For the Spice Paste:
Coarse salt and freshly ground pepper
  • 1 tablespoon sugar
  • 3 dried bay leaves
  • 2 teaspoons ground cinnamon
  • 2 teaspoons ground coriander
  • 2 teaspoons ground ginger
  • 1/2 teaspoon ground nutmeg
  • 1/2 teaspoon ground cloves
  • 4 garlic cloves, minced
  • 3 tablespoons cider vinegar
  • 1 tablespoon stone-ground mustard

For the Brisket:
1 whole beef brisket (7 pounds)
1 1/4 cups beer
1 cup fresh orange juice (from 2 oranges)
1 onion, sliced
3 beets, trimmed, washed well, peeled, and each cut into 8 wedges
1 head green cabbage, cut into 8 wedges
2 carrots, cut on the bias into 1-inch pieces
Coarse salt

Directions


Make the spice paste: Pulse 2 tablespoons salt, 1 tablespoon plus 1 1/2 teaspoons pepper, the sugar, bay leaves, spices, garlic, vinegar, and mustard in a food processor.

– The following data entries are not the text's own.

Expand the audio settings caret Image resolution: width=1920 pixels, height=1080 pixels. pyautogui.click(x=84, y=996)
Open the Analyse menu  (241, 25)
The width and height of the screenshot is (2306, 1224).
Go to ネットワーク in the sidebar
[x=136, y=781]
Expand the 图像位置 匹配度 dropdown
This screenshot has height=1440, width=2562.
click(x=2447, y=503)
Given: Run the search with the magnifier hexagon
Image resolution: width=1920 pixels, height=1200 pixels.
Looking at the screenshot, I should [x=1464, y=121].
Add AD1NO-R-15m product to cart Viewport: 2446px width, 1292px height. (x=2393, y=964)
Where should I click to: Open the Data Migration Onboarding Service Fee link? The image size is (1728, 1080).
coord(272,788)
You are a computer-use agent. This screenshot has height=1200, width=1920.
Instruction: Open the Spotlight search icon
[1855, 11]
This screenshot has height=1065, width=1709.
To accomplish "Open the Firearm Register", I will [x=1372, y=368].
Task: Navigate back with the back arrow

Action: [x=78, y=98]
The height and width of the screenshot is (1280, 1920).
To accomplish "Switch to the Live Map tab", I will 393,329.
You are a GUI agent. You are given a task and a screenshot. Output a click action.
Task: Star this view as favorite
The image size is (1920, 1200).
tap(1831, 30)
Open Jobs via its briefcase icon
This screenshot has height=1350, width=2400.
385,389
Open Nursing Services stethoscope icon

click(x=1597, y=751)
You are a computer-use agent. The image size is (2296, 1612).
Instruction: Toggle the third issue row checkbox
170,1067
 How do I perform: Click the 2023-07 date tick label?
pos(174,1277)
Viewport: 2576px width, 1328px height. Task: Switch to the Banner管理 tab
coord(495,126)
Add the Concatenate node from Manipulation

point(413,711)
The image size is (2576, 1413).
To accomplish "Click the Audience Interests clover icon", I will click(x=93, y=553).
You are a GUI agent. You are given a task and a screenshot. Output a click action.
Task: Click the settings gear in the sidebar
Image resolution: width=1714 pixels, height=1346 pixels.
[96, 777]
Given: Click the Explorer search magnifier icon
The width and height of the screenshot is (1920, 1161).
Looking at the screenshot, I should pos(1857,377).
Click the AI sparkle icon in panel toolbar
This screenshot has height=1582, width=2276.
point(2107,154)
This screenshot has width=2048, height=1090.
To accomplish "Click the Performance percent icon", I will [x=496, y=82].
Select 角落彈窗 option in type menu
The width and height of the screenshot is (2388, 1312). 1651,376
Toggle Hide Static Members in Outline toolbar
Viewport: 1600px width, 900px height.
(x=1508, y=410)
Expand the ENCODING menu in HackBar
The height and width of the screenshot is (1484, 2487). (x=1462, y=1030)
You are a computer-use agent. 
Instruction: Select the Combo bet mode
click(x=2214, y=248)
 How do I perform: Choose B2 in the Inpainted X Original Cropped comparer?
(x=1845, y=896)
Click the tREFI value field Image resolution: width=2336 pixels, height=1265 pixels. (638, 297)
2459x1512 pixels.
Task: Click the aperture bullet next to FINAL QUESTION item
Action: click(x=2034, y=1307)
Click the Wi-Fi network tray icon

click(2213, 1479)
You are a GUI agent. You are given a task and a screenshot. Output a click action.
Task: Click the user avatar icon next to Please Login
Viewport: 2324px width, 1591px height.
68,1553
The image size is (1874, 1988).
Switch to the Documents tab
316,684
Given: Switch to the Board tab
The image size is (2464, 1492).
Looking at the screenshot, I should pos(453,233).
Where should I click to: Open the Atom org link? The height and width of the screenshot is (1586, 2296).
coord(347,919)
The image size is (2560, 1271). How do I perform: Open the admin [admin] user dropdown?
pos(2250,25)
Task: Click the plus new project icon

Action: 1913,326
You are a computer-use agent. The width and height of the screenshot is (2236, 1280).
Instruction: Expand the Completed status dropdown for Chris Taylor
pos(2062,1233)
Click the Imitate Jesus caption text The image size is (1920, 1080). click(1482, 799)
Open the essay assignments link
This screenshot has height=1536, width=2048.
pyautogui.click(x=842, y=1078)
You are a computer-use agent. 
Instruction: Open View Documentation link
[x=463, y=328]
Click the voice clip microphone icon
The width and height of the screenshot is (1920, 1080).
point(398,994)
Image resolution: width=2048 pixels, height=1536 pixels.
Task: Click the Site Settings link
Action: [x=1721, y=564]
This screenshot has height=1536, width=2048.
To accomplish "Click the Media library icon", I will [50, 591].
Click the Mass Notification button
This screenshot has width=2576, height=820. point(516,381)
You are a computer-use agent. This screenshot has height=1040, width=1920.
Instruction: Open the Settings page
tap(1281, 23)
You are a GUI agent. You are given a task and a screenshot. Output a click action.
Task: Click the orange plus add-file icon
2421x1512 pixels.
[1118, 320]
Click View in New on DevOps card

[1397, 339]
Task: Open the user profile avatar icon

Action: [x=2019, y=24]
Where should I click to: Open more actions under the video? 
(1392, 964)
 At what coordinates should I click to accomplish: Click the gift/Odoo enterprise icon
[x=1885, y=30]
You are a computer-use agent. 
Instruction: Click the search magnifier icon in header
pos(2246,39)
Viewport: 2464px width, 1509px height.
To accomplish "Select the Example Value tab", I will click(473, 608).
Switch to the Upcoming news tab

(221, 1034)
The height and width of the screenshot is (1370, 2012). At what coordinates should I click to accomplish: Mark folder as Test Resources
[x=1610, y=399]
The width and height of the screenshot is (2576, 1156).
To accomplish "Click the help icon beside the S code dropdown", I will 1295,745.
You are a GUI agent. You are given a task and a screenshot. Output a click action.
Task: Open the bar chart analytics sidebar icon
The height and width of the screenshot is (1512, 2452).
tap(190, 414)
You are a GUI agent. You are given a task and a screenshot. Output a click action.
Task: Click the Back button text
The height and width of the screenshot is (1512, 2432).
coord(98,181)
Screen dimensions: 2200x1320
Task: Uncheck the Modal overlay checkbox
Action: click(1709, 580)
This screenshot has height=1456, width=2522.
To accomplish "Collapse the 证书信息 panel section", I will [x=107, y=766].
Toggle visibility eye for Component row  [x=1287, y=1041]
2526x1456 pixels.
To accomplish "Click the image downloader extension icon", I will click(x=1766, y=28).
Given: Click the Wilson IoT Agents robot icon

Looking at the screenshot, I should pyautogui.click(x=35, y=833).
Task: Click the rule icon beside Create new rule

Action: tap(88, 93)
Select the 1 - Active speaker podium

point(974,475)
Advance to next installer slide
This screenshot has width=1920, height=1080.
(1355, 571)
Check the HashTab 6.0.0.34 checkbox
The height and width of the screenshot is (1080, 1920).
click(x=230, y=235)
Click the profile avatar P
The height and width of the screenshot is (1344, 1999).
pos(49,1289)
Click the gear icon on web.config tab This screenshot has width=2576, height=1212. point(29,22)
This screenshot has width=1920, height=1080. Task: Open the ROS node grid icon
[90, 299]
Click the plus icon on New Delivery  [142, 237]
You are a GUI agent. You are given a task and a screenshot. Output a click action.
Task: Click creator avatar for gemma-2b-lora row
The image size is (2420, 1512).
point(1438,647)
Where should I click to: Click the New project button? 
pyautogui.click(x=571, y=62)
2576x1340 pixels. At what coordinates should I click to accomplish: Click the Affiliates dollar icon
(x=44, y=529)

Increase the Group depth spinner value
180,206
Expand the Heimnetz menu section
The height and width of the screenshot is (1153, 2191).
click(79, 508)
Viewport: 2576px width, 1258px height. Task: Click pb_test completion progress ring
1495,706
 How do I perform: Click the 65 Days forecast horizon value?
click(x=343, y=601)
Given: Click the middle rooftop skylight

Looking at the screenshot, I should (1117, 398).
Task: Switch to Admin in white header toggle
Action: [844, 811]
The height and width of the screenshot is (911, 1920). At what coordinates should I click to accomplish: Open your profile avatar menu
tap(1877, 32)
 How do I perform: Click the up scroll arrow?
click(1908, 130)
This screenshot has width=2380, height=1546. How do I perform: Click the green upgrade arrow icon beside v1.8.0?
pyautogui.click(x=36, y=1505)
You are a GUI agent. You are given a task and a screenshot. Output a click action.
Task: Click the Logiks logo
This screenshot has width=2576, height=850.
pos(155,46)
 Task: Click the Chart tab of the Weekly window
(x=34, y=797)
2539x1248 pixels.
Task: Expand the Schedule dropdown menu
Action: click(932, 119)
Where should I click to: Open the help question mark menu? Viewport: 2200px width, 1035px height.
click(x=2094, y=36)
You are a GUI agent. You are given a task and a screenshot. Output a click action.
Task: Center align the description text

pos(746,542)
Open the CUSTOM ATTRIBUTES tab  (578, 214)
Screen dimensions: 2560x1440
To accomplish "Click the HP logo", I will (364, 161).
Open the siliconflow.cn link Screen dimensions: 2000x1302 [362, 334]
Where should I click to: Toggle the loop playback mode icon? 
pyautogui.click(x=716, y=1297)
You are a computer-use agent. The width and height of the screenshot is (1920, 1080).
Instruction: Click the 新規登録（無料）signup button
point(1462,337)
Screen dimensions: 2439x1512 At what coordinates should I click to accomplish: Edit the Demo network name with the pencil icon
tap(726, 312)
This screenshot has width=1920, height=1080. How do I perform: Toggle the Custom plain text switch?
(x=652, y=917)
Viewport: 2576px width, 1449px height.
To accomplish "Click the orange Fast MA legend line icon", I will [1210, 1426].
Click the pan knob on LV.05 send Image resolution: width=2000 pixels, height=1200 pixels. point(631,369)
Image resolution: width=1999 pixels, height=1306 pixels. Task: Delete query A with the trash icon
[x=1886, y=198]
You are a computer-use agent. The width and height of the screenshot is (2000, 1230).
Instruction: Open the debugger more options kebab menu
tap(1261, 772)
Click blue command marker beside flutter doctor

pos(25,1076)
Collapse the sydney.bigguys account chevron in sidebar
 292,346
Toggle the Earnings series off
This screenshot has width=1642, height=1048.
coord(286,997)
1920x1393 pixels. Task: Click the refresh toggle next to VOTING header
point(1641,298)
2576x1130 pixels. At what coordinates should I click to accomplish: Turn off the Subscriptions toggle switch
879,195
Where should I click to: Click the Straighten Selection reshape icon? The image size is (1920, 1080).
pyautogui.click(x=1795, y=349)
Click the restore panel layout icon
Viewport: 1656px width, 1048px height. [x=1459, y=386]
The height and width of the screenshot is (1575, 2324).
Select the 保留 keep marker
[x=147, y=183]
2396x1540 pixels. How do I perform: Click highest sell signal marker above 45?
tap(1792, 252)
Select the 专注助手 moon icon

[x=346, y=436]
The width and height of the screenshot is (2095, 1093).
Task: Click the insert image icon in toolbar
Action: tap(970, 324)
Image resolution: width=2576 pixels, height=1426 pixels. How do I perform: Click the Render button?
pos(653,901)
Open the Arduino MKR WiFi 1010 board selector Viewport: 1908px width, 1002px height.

Make the brisket: Rub spice paste all over brisket. Transfer to a 9-by-13-inch baking dish. Cover, and refrigerate overnight.

Preheat oven to 350 degrees. Combine beer and juice. Top brisket with onion, and surround with beets. Pour in 1 1/2 cups beer mixture. Bake, covered with parchment-lined foil, basting occasionally, until tender, 3 hours to 3 hours 15 minutes.

Once brisket has baked for 2 hours, place cabbage and carrots in a 2-quart baking dish. Top with remaining beer mixture. Season with salt. Bake, covered with parchment-lined foil, until tender, about 1 hour.

Slice brisket; return to liquid, and serve with vegetables.